Instructions to follow —
Say how many lines in the data below contain the word "Protection", and give no other text.

Given data —
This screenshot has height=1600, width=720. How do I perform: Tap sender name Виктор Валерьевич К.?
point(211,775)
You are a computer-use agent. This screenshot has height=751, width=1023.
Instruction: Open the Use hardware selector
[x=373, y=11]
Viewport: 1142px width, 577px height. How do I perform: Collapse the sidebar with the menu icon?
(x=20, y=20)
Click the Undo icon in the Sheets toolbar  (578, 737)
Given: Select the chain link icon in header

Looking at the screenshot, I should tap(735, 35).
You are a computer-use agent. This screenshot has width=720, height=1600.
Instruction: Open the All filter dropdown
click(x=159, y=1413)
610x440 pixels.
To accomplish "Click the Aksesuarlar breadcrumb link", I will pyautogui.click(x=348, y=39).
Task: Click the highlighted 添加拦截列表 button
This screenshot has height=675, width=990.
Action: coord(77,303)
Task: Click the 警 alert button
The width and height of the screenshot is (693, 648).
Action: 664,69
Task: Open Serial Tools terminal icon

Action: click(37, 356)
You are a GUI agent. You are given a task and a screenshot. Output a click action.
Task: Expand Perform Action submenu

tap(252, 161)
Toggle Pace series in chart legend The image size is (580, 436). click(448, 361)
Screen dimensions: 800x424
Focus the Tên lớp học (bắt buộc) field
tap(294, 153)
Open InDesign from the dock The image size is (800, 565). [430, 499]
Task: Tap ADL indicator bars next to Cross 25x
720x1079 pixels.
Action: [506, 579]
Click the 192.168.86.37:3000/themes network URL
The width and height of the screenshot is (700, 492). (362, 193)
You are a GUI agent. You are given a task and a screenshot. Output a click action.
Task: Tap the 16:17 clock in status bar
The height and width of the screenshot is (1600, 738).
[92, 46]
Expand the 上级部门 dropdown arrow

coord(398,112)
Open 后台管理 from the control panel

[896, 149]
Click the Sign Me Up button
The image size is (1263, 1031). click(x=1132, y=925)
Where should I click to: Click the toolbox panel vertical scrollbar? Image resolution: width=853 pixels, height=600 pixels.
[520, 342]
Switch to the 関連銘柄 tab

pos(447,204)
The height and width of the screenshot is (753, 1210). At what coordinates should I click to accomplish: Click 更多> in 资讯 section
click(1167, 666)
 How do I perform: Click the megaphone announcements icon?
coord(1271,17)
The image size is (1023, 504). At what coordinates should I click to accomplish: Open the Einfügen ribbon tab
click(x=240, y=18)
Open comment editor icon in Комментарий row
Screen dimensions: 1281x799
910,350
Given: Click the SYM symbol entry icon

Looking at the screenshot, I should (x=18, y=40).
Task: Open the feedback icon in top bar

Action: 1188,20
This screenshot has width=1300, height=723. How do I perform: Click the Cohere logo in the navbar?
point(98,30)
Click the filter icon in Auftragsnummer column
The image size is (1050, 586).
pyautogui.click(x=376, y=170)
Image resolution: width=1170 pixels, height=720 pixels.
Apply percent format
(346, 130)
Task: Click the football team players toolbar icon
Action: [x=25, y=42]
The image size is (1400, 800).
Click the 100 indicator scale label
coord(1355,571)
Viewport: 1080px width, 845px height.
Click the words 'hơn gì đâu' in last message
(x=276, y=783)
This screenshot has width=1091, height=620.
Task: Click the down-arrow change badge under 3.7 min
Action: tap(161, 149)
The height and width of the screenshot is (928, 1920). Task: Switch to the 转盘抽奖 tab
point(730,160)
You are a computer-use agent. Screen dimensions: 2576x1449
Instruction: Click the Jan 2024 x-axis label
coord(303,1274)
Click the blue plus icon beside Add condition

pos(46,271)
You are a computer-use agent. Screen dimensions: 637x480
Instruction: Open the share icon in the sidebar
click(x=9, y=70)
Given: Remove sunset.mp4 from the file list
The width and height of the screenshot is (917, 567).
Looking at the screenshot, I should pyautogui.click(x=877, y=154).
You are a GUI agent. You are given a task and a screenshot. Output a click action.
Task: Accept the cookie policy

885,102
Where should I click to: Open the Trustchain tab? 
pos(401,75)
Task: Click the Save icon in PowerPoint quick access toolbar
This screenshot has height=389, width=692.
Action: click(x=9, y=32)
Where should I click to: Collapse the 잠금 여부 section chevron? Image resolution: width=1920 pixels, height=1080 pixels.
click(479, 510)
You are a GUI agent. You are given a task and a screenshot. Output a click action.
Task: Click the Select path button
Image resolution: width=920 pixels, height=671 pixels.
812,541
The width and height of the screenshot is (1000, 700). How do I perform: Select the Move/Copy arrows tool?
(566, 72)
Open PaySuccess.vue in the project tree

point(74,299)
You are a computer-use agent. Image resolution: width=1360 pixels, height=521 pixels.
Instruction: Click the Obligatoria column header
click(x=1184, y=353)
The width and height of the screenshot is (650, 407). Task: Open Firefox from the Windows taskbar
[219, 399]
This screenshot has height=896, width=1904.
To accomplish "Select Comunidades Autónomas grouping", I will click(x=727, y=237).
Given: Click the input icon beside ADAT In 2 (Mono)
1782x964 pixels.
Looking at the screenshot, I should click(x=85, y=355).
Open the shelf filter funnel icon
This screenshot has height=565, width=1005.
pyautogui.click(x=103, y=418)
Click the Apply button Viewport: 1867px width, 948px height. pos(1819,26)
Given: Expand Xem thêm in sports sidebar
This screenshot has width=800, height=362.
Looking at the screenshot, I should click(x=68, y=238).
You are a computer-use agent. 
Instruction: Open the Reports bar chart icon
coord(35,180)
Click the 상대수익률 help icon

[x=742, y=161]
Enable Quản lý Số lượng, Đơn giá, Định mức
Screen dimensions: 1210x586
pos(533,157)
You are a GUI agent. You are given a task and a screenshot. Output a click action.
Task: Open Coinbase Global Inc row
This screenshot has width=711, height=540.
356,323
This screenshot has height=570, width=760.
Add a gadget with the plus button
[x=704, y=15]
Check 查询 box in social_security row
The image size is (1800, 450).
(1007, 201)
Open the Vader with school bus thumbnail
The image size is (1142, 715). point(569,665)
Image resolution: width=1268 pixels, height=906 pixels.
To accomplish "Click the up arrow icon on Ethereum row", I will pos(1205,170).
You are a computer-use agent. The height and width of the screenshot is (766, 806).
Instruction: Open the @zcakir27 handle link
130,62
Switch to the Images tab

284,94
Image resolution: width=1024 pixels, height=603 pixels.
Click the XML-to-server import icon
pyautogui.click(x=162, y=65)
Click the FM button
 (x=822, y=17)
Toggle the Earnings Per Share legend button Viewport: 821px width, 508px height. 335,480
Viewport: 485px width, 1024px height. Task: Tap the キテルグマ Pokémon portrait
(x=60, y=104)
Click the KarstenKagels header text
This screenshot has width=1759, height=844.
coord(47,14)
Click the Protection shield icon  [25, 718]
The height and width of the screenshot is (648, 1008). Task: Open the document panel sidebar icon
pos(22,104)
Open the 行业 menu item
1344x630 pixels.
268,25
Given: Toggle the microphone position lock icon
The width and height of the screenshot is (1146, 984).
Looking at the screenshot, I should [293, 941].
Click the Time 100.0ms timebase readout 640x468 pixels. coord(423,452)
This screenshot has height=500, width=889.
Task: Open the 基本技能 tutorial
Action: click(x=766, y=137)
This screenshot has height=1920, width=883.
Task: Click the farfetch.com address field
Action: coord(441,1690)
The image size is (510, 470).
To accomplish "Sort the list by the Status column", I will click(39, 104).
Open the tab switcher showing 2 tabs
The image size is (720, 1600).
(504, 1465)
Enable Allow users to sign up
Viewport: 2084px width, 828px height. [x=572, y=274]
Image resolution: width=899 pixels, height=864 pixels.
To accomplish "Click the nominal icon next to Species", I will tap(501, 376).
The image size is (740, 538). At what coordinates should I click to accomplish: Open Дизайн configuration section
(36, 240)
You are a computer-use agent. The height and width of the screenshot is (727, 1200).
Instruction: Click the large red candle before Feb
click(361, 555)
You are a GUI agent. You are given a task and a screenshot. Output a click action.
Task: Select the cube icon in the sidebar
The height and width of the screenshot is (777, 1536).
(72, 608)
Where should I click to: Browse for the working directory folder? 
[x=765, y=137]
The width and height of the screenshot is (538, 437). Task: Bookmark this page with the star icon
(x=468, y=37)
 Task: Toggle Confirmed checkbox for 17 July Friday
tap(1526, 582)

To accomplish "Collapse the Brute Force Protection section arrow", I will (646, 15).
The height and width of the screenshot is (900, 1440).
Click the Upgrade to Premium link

Task result —
2